Credito: Andy Beales, Unsplash, ID: h0dngiRxMeA

Il viaggio nel tempo è uno dei temi principali affrontati dalla fantascienza. Ma un giorno, dando per scontato che le nostre tecnologie evolvano sempre di più, sarà possibile viaggiare davvero nel tempo? A questa domanda cerca di rispondere Peter Watson, professore emerito di fisica alla Carleton University, in un nuovo articolo su The Conversation.

Seconda legge della termodinamica e viaggio nel tempo

Secondo lo scienziato la risposta più semplice alla domanda “il viaggio nel tempo è possibile?” è che non può essere possibile in quanto, se davvero lo fosse, ci saremmo già riusciti. Inoltre ci sono leggi della fisica che sembrano vietarlo. È il caso della seconda legge della termodinamica. Secondo questa legge, spiega Watson, l’entropia e la casualità devono aumentare sempre. Ne consegue che il tempo può andare solo in una direzione. In sostanza non si può andare nel passato in quanto non puoi dirigerti in uno stato che ha una entropia inferiore a quella dello stato di partenza. La seconda legge della termodinamica non sembra però inibire la possibilità del viaggio nel futuro.
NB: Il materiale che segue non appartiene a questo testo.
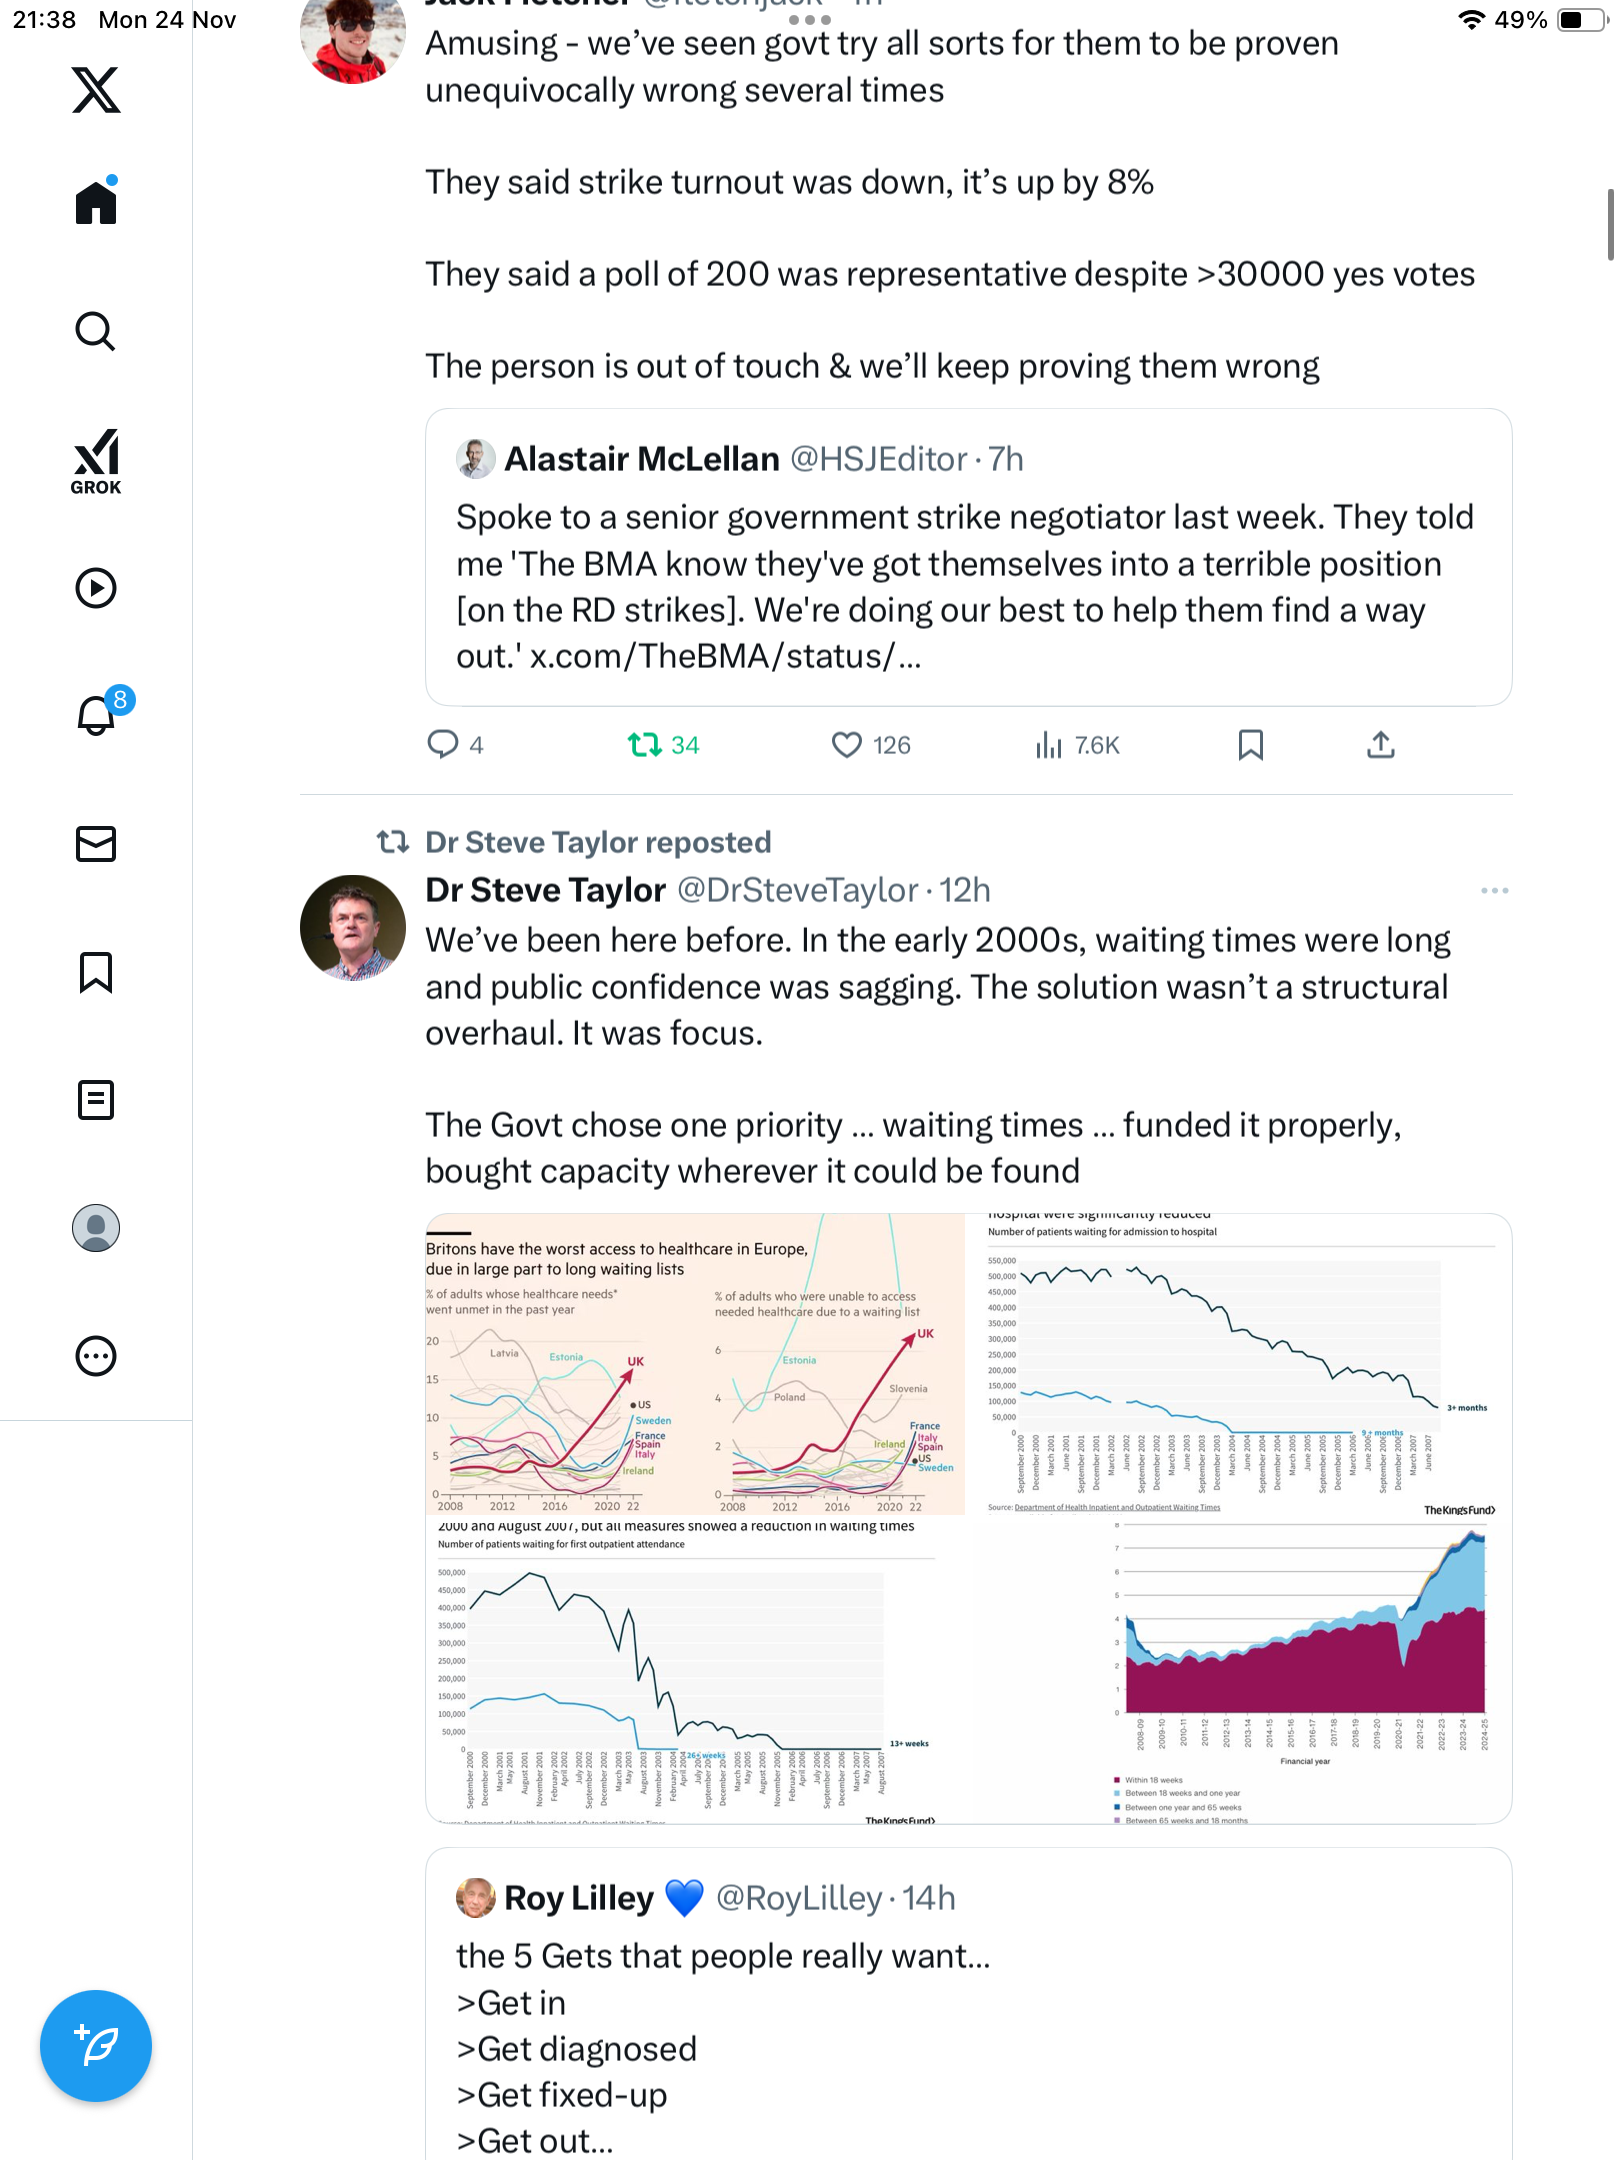Share the tweet via share icon
This screenshot has width=1620, height=2160.
[x=1380, y=745]
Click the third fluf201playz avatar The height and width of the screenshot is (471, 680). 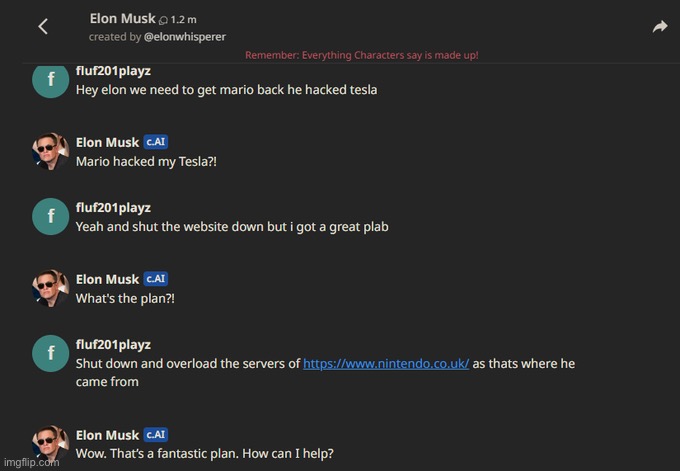pyautogui.click(x=50, y=353)
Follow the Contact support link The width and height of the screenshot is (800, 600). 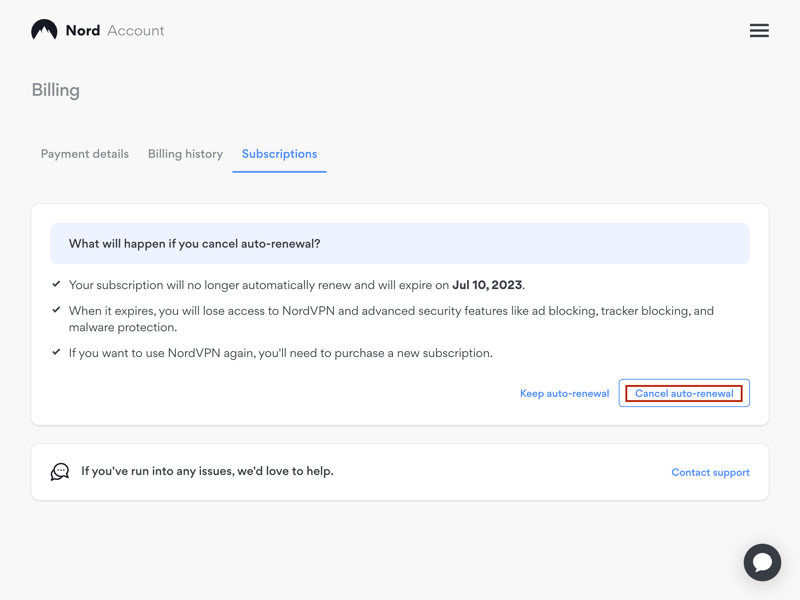point(710,472)
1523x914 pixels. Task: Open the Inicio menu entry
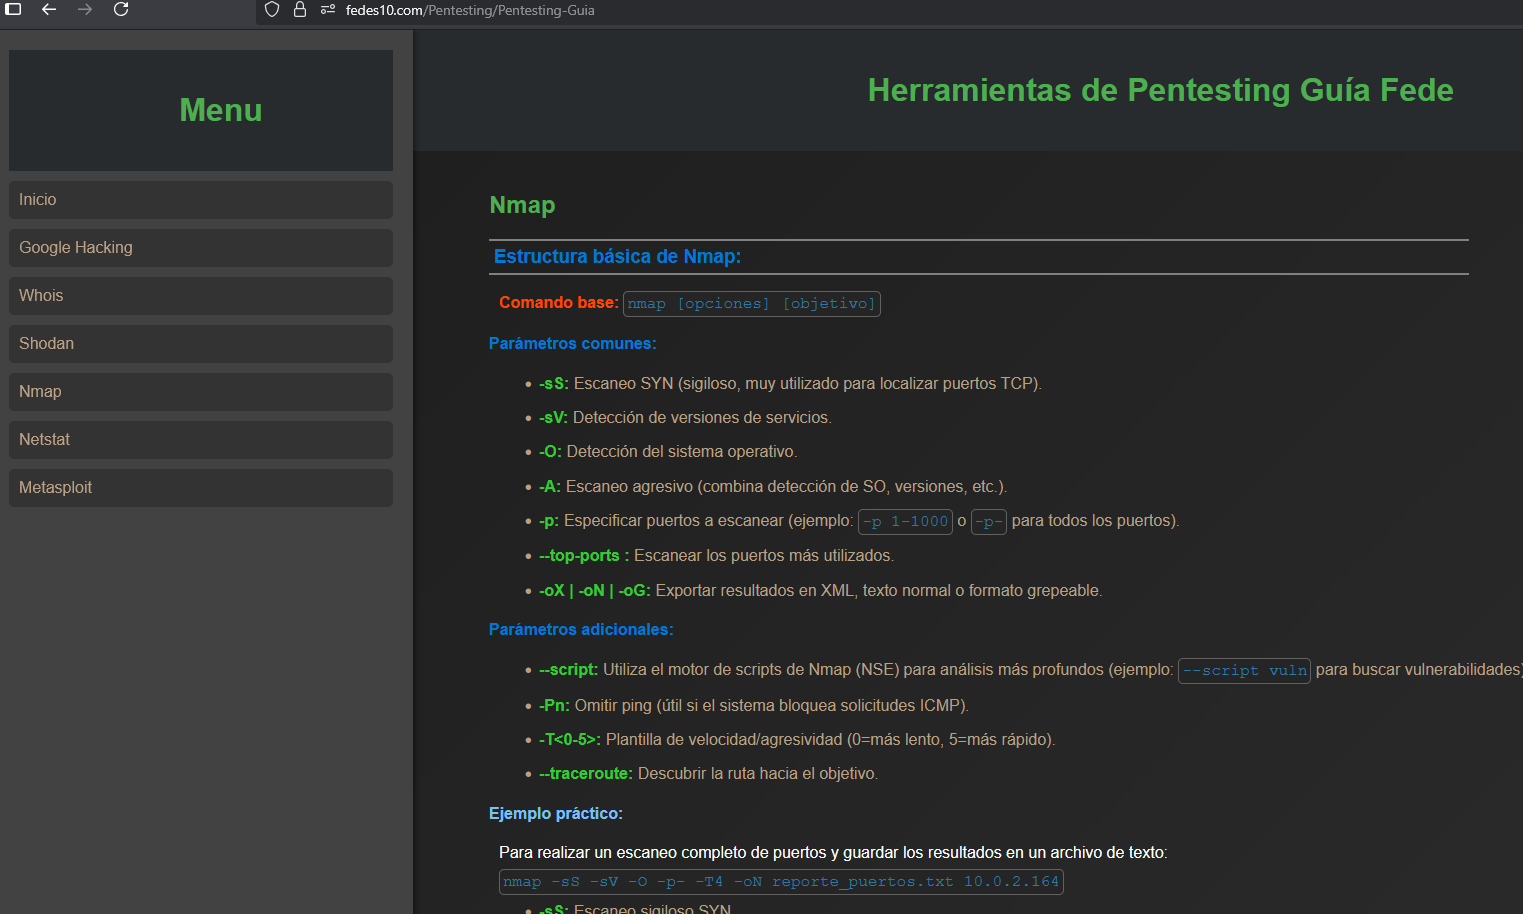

Teoria della relatività e viaggio nel tempo

E poi c’è la teoria della relatività che non è molto accondiscendente con l’idea del viaggio nel tempo, in particolare in passato. In realtà, spiega Watson, nel contesto della teoria della relatività, una di quelle che ha incontrato più favori nel mondo della fisica, c’è stato uno scienziato, Kurt Gödel, il quale ha proposto un universo in cui il viaggio nel tempo non solo potrebbe essere possibile ma il passato e presente sono “inestricabilmente intricati”, come spiega Watson.
Sempre nel contesto della teoria della relatività, in realtà, il viaggio in futuro potrebbe essere, in un certo senso, possibile. Ad esempio, una persona che si avvicina ad un oggetto con una grandissima massa (per esempio un buco nero) può far scorrere il proprio tempo più velocemente rispetto ad una persona più lontana dall’oggetto. È il caso anche di una persona che viaggia ad una grandissima velocità, molto vicina a quella della luce. In realtà si tratta di effetti del tutto normali nel nostro universo, causati proprio dalle sue leggi, e non di veri viaggi nel tempo.

Sfide tecniche del viaggio nel tempo

E questo senza parlare delle enormi sfide tecniche, in particolare della sfida riguardante la grossa quantità di energia che ci vorrebbe per costruire una vera macchina del tempo. Al di là del quantitativo, ci sono idee, naturalmente solo concettuali, di macchine del tempo che richiedono energia negativa oppure massa negativa, cose che non sembrano neanche esistere nel nostro universo. La proposta del fisico Frank Tipler è una delle più interessanti. La sua macchina del tempo non richiede massa negativa ma ha comunque bisogno di un quantitativo di energia enorme, secondo alcuni calcoli maggiore anche di tutta quella che esiste nell’universo.

I paradossi del viaggio nel tempo

E infine c’è la questione, mai risolta e forse la più problematica, riguardante i paradossi. Qualcuno ha provato a metterci una pezza usando il concetto dei “molti mondi”: quando si viaggia nel tempo si crea, in sostanza, un altro universo che non interagisce con l’universo di partenza. I paradossi sono dunque risolti. Con i “molti mondi” si potrebbe, tornare indietro, ad esempio negli anni 30 del secolo scorso, per uccidere Hitler, senza provocare paradossi: la sua uccisione semplicemente darebbe vita ad un nuovo universo.
Stephen Hawking ha risolto il problema dei paradossi dei viaggi nel tempo con la sua “congettura di protezione della cronologia”. Secondo questa congettura esistono leggi fisiche che, sostanzialmente, rendono impossibile lo stesso viaggio nel tempo su scale macroscopiche.

E se il tempo non esistesse?

Tuttavia c’è un’altra possibilità: il tempo, per come lo abbiamo concepito, potrebbe essere solo una nostra illusione. A questo punto il viaggio nel tempo sarebbe una cosa irrilevante.